Neste caso, podem ser devidas:
Indenizações por dano moral ou material, caso comprovada responsabilidade da empresa
Aposentadoria por invalidez post mortem, caso o acidente tenha sido anterior
Estabilidade acidentária (caso o falecimento ocorra durante estabilidade do contrato)
Ações de indenização por parte da família do empregado
É fundamental analisar se o acidente de trabalho foi comunicado ao INSS, se houve emissão da CAT (Comunicação de Acidente de Trabalho) e se o caso foi devidamente registrado.
Seção de perguntas e respostas
Quem tem direito a receber as verbas rescisórias após a morte do trabalhador?
Os dependentes habilitados no INSS ou, na ausência deles, os herdeiros legais mediante alvará judicial.
O aviso prévio é pago em caso de falecimento?
Não. O aviso prévio não se aplica à rescisão por falecimento do empregado.
A multa de 40% do FGTS é paga nesse tipo de rescisão?
Em geral, não. A jurisprudência entende que a multa de 40% é devida apenas na dispensa sem justa causa por iniciativa do empregador.
É necessário fazer inventário para sacar os valores?
Se não houver dependente habilitado no INSS, é necessário obter alvará judicial ou realizar inventário para liberação dos valores.
Quem deve procurar a empresa após o falecimento?
O dependente habilitado no INSS ou o inventariante do espólio, com a documentação necessária.
A empresa é obrigada a pagar auxílio funeral?
A CLT não obriga o pagamento de auxílio funeral, mas esse benefício pode estar previsto em convenção coletiva.
A empresa pode ser responsabilizada se o trabalhador morreu em serviço?
Sim, especialmente se houver negligência da empresa. Nesse caso, os familiares podem pleitear indenizações na Justiça.
Quanto tempo a empresa tem para pagar as verbas rescisórias?
O pagamento deve ocorrer em até 10 dias corridos após a data do falecimento, conforme regras gerais da CLT.
Como sacar o FGTS de trabalhador falecido?

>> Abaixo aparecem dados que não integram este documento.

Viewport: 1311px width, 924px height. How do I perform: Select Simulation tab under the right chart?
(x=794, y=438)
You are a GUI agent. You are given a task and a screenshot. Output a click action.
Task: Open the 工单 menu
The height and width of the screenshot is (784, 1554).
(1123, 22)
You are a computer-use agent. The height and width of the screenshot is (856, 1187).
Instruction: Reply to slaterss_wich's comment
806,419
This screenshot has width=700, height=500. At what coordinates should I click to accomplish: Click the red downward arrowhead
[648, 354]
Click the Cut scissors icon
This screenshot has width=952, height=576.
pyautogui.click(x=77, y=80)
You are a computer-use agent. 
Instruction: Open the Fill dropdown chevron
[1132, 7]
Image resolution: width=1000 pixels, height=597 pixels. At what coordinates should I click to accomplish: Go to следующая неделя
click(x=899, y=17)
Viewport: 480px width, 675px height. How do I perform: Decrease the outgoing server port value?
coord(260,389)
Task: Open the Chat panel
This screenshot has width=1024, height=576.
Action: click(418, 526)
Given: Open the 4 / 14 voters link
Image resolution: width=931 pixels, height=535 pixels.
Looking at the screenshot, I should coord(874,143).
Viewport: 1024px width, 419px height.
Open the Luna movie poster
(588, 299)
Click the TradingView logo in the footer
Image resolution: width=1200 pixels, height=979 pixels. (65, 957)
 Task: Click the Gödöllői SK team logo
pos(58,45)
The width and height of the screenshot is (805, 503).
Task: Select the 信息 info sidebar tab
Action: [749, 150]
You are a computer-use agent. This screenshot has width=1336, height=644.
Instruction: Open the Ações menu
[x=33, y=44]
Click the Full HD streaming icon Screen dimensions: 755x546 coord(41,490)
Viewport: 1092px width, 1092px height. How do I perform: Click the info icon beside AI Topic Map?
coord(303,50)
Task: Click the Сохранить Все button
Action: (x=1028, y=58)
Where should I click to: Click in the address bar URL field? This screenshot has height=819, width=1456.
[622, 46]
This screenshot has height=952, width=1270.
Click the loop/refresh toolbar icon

O dependente deve apresentar a certidão de óbito, documento de identidade e, se necessário, alvará judicial na Caixa Econômica Federal.
Conclusão
A rescisão por falecimento do empregado é uma situação sensível que exige do empregador o cumprimento rigoroso das obrigações legais, respeitando os direitos trabalhistas e os direitos sucessórios dos familiares. Para os herdeiros e dependentes, é fundamental conhecer os procedimentos corretos para garantir o recebimento dos valores devidos, como saldo de salário, férias, 13º salário e o saque de FGTS e PIS/PASEP.
Embora o momento envolva luto e dor, o correto encaminhamento jurídico e administrativo evita maiores transtornos e garante que os direitos do trabalhador falecido sejam devidamente respeitados. Sempre que houver dúvidas, recomenda-se buscar apoio jurídico especializado ou orientação junto ao sindicato da categoria ou à Defensoria Pública.
Esse tema reforça a importância de tratar o vínculo empregatício com responsabilidade até o fim, assegurando proteção e dignidade, mesmo após a morte.